## Data
BEGIN

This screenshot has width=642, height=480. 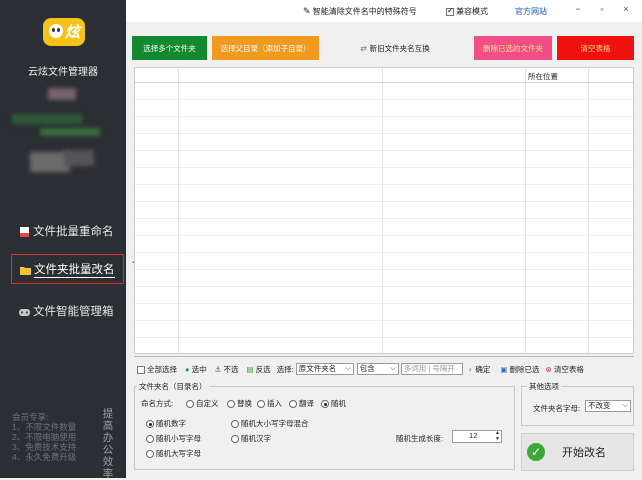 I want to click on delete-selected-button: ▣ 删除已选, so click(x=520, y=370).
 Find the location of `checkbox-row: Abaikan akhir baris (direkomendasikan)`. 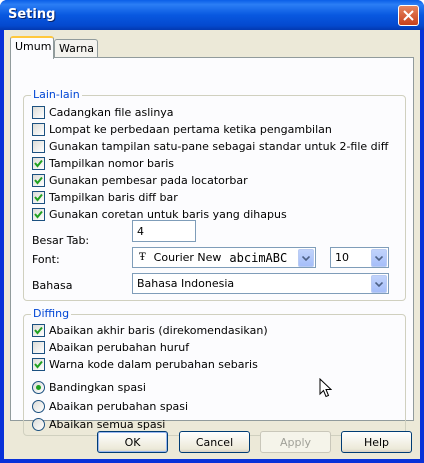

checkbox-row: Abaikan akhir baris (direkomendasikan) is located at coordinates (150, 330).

END
BEGIN

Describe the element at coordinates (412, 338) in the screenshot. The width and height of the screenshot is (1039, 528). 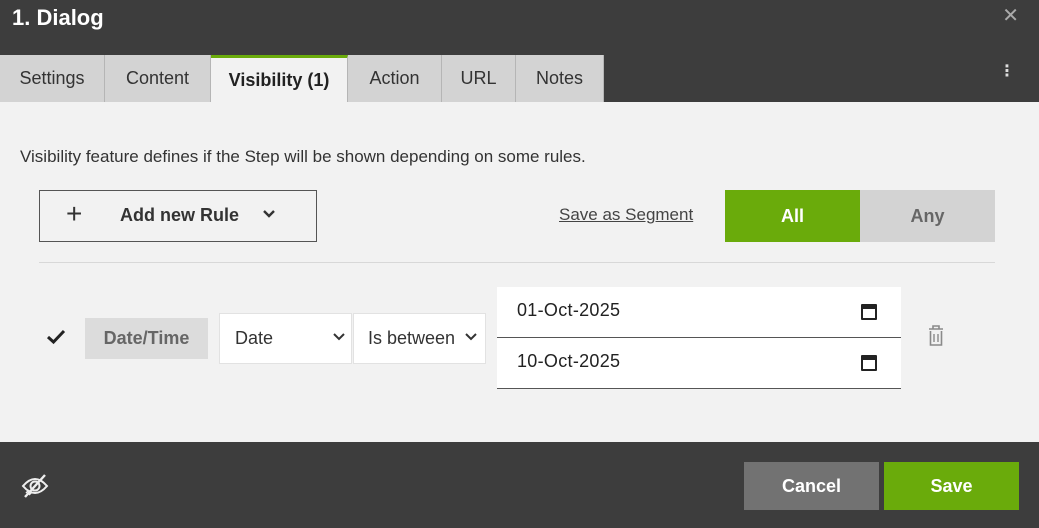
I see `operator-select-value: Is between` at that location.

END

## Directive
Duplicate the lines between the one holding "Find the location" and the one holding "checkbox-row: Abaikan akhir baris (direkomendasikan) is", inclusive, leaving out the pictures.

## Answer box
 Find the location of `checkbox-row: Abaikan akhir baris (direkomendasikan)`. 

checkbox-row: Abaikan akhir baris (direkomendasikan) is located at coordinates (150, 330).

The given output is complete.